Rund 9.000 gespeicherte Datensätze wurden in den letzten Monaten einer Prüfung unterzogen. Dabei zeigte sich, dass mehr als jeder fünfte Vorgang (21,51 Prozent) klar rechtswidrig war und die Informationen umgehend gelöscht werden müssen. Bei weiteren 17,37 Prozent der Daten soll die Löschung zumindest zeitnah erfolgen, da sie zwar nicht gänzlich grundlos erhoben wurden, mittlerweile aber nicht mehr für die Aufgaben des Geheimdienstes relevant sind. Lediglich in 61,12 Prozent der Fälle gab es keine Beanstandungen.
Die Bandbreite der Probleme ist dabei recht vielfältig, so das Untersuchungsergebnis. Unter anderem wurden beispielsweise gespeicherte Daten über Minderjährige gefunden. Diese dürfen aber nur erhoben werden, wenn es einen "konkreten, individuell zurechenbaren Gewaltbezug" gibt, was wohl in einer Reihe von Datensätzen nicht der Fall war.
Weiterhin seien verschiedene Personen vom Verfassungsschutz als extremistisch eingestuft worden, obwohl die Anlässe dafür äußerst zweifelhaft sind. So landeten Personen, die an bürgerlichen Protestaktionen gegen Neonazi-Aufmärsche teilnahmen beispielsweise automatisch in der Linksextremismus-Kategorie. Und Muslime, die ihr Freitagsgebet in einer Moschee verrichteten, die vom Verfassungsschutz als "extremistisch beeinflusst" eingestuft wurde, galten plötzlich als potenzielle Islamisten.

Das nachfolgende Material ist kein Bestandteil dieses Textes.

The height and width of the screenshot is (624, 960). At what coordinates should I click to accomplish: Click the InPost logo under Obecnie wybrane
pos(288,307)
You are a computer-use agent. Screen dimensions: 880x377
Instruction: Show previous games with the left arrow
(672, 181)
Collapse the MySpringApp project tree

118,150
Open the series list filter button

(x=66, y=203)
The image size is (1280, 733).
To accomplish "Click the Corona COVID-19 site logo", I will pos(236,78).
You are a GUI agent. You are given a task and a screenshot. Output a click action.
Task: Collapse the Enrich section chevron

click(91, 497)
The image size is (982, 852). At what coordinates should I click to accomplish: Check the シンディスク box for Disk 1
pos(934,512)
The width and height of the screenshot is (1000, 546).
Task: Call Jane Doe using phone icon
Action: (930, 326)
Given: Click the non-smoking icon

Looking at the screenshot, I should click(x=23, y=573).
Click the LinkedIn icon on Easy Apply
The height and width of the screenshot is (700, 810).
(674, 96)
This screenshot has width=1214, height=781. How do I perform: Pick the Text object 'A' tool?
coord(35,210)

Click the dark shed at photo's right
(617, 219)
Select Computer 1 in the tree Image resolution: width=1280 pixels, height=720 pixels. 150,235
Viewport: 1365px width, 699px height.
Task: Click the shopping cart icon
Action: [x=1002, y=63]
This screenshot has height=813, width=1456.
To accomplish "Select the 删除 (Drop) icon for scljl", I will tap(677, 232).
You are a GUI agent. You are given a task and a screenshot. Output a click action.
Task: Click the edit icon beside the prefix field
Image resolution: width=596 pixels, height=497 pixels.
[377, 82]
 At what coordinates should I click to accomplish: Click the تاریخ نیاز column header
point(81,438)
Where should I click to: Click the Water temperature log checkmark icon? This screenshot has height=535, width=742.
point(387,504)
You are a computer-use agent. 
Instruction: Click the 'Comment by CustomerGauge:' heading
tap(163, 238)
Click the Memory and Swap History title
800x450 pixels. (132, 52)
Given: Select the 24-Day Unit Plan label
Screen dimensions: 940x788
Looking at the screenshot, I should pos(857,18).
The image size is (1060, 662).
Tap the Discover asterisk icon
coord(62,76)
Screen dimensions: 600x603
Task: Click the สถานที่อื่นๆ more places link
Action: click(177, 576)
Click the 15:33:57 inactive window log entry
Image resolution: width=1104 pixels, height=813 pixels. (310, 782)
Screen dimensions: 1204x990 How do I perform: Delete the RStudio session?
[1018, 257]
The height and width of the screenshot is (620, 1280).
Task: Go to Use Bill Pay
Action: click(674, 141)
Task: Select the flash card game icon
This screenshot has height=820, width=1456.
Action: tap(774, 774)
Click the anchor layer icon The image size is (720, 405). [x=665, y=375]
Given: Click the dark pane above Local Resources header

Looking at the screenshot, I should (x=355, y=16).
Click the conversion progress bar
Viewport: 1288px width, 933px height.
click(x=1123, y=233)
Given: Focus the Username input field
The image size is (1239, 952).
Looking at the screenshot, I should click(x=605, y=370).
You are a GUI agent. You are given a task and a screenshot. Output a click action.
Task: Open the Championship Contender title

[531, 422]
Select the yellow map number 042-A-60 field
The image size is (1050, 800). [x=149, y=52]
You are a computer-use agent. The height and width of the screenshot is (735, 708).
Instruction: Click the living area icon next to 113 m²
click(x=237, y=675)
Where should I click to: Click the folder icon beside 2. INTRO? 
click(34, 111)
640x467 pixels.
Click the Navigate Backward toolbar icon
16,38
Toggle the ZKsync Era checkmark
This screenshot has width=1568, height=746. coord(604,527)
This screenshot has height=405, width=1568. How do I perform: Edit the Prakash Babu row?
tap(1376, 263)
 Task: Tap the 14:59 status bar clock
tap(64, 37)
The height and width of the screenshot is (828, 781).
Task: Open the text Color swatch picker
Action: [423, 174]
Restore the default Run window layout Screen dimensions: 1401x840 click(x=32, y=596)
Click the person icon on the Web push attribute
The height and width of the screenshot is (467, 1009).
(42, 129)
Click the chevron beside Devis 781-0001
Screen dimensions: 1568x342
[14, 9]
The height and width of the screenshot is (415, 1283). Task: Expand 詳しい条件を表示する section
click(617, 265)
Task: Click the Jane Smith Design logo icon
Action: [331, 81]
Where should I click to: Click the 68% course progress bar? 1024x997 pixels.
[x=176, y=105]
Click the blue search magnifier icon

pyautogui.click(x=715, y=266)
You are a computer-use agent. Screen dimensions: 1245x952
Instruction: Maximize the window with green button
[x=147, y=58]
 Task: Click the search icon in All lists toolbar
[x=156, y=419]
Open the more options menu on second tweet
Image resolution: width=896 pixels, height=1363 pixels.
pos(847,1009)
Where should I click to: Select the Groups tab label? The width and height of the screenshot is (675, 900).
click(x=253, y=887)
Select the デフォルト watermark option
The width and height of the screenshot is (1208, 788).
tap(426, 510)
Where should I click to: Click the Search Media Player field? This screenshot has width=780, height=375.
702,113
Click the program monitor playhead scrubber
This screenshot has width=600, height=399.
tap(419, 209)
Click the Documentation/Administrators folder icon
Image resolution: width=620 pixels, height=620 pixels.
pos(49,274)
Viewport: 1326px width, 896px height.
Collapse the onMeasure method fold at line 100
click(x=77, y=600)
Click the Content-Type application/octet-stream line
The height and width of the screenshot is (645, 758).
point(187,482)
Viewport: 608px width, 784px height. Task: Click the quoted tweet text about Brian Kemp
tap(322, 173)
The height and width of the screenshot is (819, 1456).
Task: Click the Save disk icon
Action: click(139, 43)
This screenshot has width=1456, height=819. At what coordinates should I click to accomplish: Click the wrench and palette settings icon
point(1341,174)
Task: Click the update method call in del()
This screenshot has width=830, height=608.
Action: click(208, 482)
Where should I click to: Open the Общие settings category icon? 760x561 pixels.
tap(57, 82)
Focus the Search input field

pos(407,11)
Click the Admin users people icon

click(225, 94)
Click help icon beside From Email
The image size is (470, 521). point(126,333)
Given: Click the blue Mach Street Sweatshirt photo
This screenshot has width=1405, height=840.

Fristgerechte Löschung ausgerechnet beim NSU-Unterstützer
Die Prüfer kamen weiterhin zu dem Ergebnis, dass die Dauer der Speicherung problematisch gehandhabt wurde. Das Gesetz gibt vor, dass Informationen gelöscht werden müssen, wenn sie nicht mehr länger für die konkrete Arbeit benötigt werden. Statt dies zu tun, wurden hingegen stets die maximalen Speicherfristen ausgereizt, die rechtlich nur für Ausnahmesituationen vorgesehen sind. An die Vorgaben hielten sich die Geheimdienstler hingegen ausgerechnet bei einem gewissen Holger G., dessen Daten schnell gelöscht wurden, nachdem er nicht mehr weiter in der Neonazi-Szene in Erscheinung trat. Heute ist dieser als mutmaßlicher Unterstützer der rechten Terror-Gruppe NSU angeklagt.Am Gesamtbild zeige sich, dass "es nicht um Versehen oder individuelle Fehler einiger weniger Mitarbeiter geht", so Pistorius. Das ganze System habe offenbar versagt hat, eine Absicherung gab es nicht. Der Minister will nun im Rahmen einer Regierungserklärung vor dem Landtag zu der Sache Stellung nehmen.